Guha believes that the actresses have fared better in this area: “Be it Piggy Chops, Kat Kaif, Mallika Sherawat, Anushka or Deepika … they’ve all displayed greater efficiency, acting skills and credibility in the smooch department. Re-visit their scenes and you’ll agree. The guys are a disaster!”
Mumbai-based journalist Roma Kapadia adds: “Indian society, post-globalisation may be wanting to make that critical, new-age, paradigm shift regarding morality, but still feel distinctly uncomfortable while discussing anything to do with sex. If we can’t talk about it with any degree of normalcy and maturity, how can we ever hope to represent it, meaningfully?”
Journalist Shrishti Jha argues that that filmmakers obsessed with the Rs.100 crore club and convinced that kissing generates excitement incorporate it, come what may; “The heroines, for their turn, are running scared about vetoing it and getting dumped, replaced by another willing girl, so they go along.
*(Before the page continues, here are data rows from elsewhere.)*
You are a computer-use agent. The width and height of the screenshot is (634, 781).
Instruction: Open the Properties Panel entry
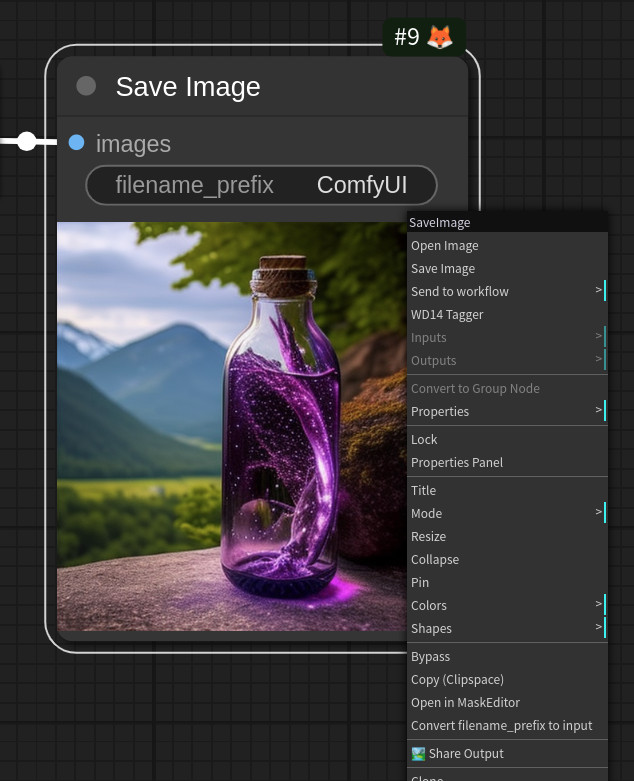tap(507, 462)
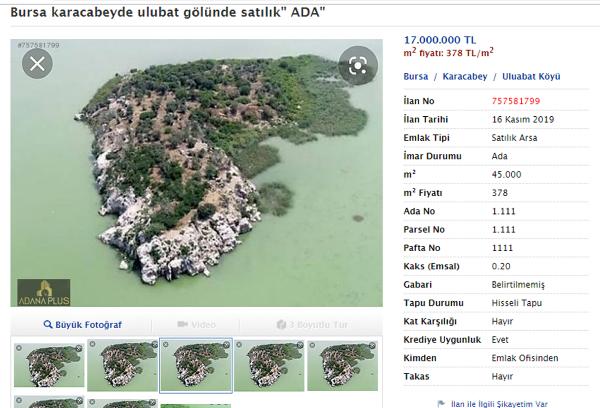
Task: Open the Uluabat Köyü link
Action: click(x=532, y=76)
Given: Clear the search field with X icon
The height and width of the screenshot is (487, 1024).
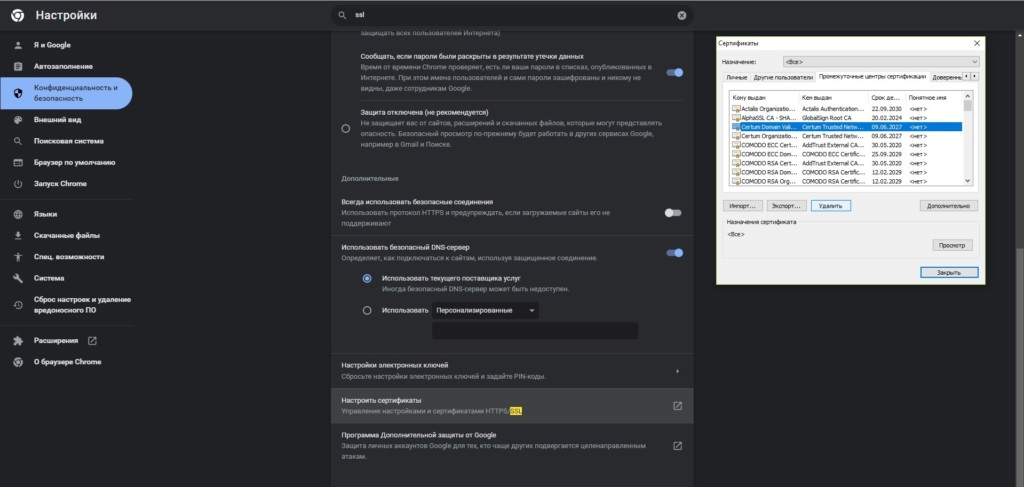Looking at the screenshot, I should tap(682, 16).
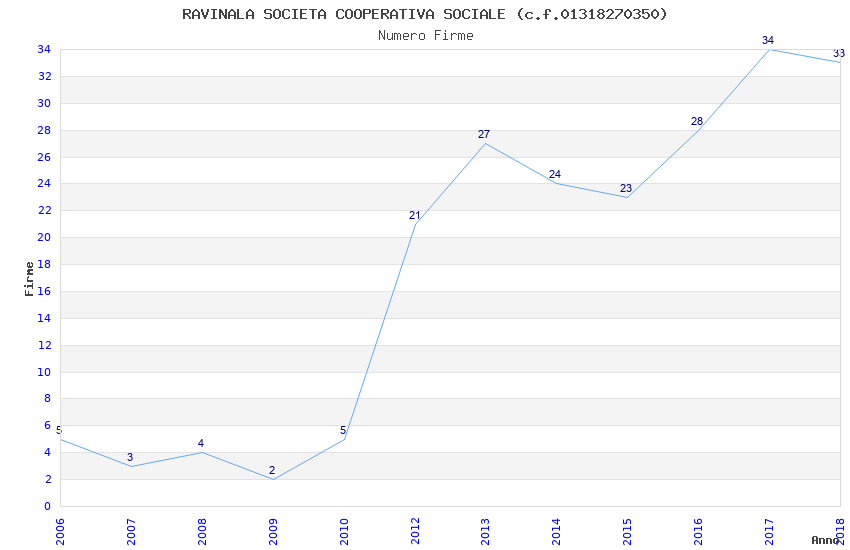Click the data label 21 for 2012
This screenshot has height=550, width=850.
414,215
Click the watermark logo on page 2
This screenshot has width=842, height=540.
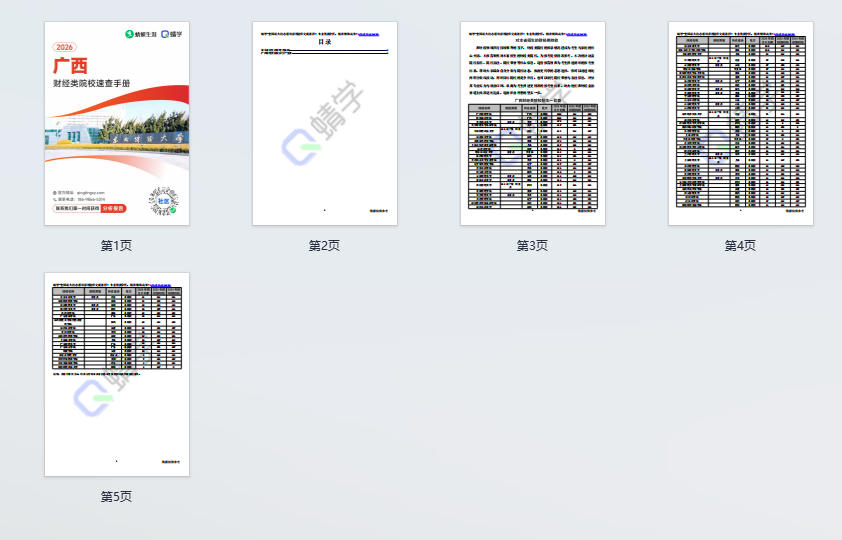pyautogui.click(x=300, y=148)
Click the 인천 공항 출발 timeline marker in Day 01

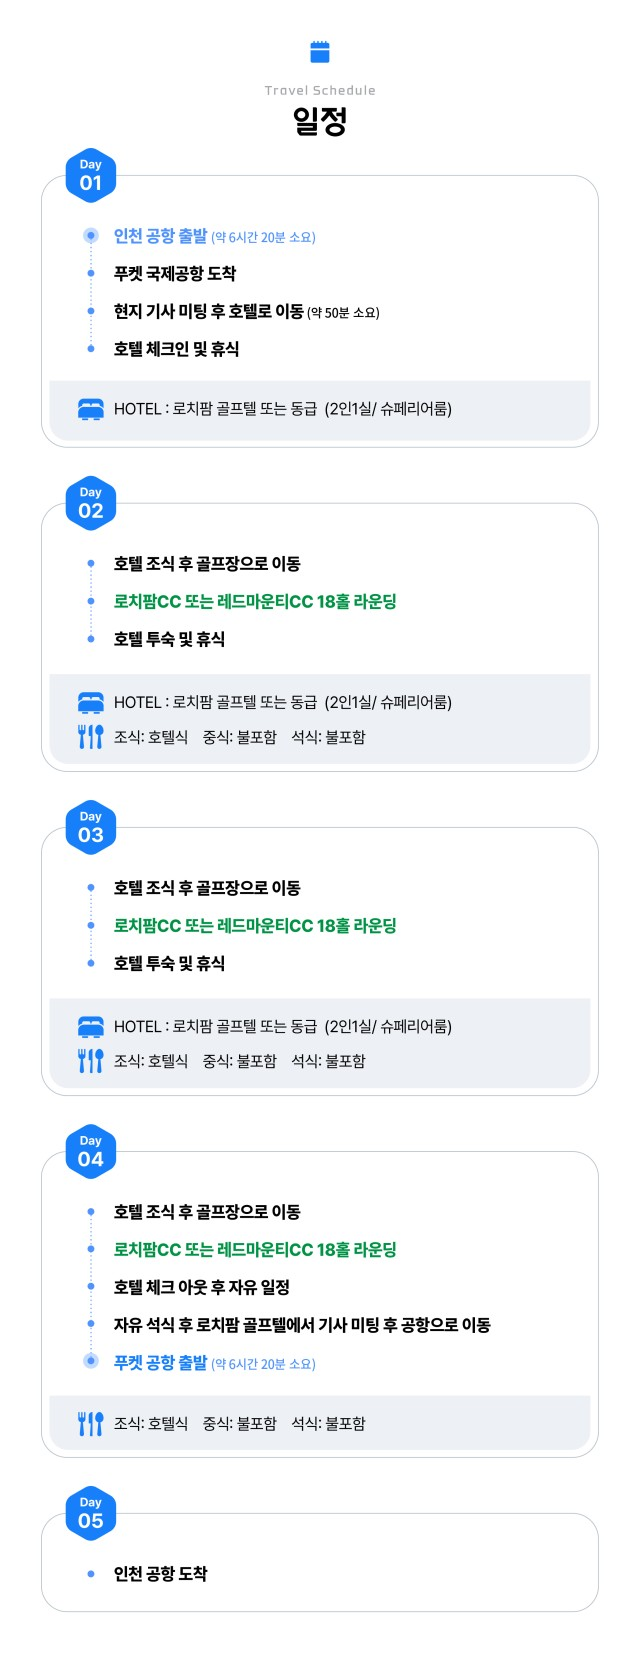pos(91,236)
Also, somewhere they believe that bold scenes and kissing give them an entry into the business, even a ticket to stardom. Why else would everyone from Aditi Rao Hydari to Bips, Priyanka and Katrina kiss and flash flesh? As for whether they enjoy it or not, approve it or not … ask them!”
Communication specialist and ad titan Alyque Padamsee says: “I think it has to do with the fear of the scary, uncontrollable hormonal rush. A peck on the cheek or on the mouth is both safe and antiseptic, but a full-blooded, passionate French kiss where tongues play starring roles can lead to problems. Why? Because it unleashes desire and lust that usually zooms to the next destination and that is certainly not what stars are looking for! Hence, keep it cosmetic and quiet, sweet n’ cute and let the camera and crazy body language imply passion and whatever it is that the scene requires. That’s my take.”